It might have happened before — a television movie based on a resident of Madison County — but convicted murderer Ed Amos has the distinction of being among the first.
Amos liked to play the role of playboy, dressing in expensive clothes, wearing a Rolex watch and driving a Cadillac, according to a former family friend. Authorities believe he may have killed four people to support that lifestyle.
Amos, 63, a former executive with General Motors and 1979 candidate for the Republican nomination for Anderson mayor, was convicted in 1996 in Detroit of murdering his third wife, Roberta “Bobbe” Amos.
Amos is serving a life sentence in a Michigan prison.
He is incarcerated at the Muskegon Correctional facility, according to the Michigan Department of Corrections Web site. He was denied parole in November 2005 and will next appear before the parole board in September 2010.
The November appearance before the parole board was Amos’ first, according to Gail Madziar, spokeswoman for the Department of Corrections.
“He is at a moderate security level,” Madziar said. “It is based on his behavior in prison and cooperation.”
But the murder of his third wife might not have been the first he committed.
Anderson police investigated the suspicious death of his first wife, Saundra Heard Amos, in 1979 and his second wife, Carolyn, in 1989 in Henry County. Local law enforcement officials believe he might have killed his mother, Mary Toles, in 1998.
The movie “Black Widower” is scheduled to air at 7 p.m. today on the Lifetime channel and again on April 12.
Amos was called a “modern-day Bluebeard” by the Michigan judge who sentenced him to life in prison.

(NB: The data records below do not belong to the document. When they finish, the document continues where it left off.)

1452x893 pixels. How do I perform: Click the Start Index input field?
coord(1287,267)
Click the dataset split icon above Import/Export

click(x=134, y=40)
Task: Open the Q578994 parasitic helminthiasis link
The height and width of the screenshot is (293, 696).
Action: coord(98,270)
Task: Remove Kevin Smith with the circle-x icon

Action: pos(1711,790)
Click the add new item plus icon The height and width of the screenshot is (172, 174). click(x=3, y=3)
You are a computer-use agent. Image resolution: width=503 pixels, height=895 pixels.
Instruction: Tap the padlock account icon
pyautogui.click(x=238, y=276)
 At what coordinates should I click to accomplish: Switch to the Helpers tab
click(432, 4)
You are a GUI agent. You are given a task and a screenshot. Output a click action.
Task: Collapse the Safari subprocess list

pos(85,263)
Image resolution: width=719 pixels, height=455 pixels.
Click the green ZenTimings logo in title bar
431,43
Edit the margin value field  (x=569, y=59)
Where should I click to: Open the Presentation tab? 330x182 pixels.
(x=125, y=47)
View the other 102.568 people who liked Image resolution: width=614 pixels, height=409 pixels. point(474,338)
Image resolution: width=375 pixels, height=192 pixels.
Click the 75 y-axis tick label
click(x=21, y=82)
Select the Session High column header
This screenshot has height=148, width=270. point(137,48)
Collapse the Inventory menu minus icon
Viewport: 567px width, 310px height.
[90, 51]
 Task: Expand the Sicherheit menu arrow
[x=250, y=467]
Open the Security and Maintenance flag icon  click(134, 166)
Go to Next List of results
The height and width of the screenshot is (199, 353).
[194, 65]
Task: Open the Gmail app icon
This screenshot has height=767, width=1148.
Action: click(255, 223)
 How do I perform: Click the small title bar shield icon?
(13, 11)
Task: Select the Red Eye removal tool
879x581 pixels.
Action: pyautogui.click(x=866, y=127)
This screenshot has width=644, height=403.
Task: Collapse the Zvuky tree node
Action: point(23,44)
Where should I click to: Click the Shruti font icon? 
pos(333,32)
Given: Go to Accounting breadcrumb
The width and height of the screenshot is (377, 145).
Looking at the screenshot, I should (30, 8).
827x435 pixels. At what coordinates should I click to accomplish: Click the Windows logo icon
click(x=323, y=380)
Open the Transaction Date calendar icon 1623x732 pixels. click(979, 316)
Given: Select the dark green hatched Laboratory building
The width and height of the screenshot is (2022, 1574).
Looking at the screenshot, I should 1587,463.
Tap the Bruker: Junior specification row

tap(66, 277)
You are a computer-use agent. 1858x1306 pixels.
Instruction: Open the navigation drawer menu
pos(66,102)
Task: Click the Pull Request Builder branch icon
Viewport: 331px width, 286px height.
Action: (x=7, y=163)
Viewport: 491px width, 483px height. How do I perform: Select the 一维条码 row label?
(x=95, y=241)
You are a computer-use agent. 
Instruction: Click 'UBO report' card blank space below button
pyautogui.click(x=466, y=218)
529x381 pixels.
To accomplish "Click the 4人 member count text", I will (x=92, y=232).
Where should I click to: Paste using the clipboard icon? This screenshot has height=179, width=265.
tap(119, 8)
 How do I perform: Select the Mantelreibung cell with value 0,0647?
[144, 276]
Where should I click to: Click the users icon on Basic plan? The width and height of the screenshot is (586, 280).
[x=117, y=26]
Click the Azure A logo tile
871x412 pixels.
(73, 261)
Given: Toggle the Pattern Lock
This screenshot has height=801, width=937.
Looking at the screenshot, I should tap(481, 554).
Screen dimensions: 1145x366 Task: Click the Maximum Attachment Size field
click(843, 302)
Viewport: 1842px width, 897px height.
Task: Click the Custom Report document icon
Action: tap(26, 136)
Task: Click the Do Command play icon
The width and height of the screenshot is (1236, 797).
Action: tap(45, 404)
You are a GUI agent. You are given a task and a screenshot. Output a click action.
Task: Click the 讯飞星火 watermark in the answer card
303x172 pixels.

“I think he killed more than three people,” said Anderson resident Connie Alexander, advertising director of The Herald Bulletin,. She lived next door to Ed and Saundra Amos at the time of her death.
“She was a loving, friendly person, who liked to cook,” Alexander said. “They were good neighbors.”
Alexander said Saundra told her that Amos had taken out a $1 million life insurance policy on her.
“We used to tease her that Ed would knock her off for the money,” Alexander said. “I never thought he would hurt her.”
Amos announced his candidacy for mayor Jan. 13, 1979. Eleven days later his wife was dead.
“She (Saundra) had been speaking at the Lady Elks Club meeting for Ed’s candidacy,” said Alexander, remembering the night she died.
Saundra Amos went to Alexander’s house that evening about 10 p.m. She was there until 10:30 p.m. when Amos called and said he was home early from his job at Inland Fisher-Guide.
“At 1 a.m. there is a loud knocking on the door, her two children are there and an ambulance is in the driveway,” Alexander recalled.
Saundra Amos was pronounced dead shortly thereafter, the cause never determined.
“After Ed got back from the hospital, I went to his house,” Alexander said. “He was burning her clothes in the fireplace. He said there was so much blood on them because she fell and hit her head.”
Saundra Amos was buried the next day.
“I didn’t suspect anything,” Alexander said of her friend’s death. “But then the rumor mill started. Why does a 36-year-old woman die for no apparent reason?”
Alexander said Amos used the insurance money to remodel his Anderson home and within a year married Carolyn and moved to Middletown.
“I never thought anything until after Carolyn died,” she said. “She had been out drinking with friends, comes home and decides to wash her hair.”
Carolyn Amos reportedly died in April 1989 after dropping a hair dryer in the bathtub and was electrocuted. A cause of death was never determined.
“I thought, ‘Somebody is going to catch him,’” Alexander said of Amos. “I’m glad Bobbe died in a big city. I was disappointed he was never charged in Indiana because there was so much hearsay.”
Bobbe Amos died from an overdose of cocaine that Amos administered to her while she was sleeping in a Detroit hotel.
“He dressed well, but his family and the inside of their Anderson house was not taken care of as much,” she said.
“Ed was on a mission and needed more money to maintain his lifestyle,” Alexander said. “Unfortunately he had to kill good people to accomplish that.”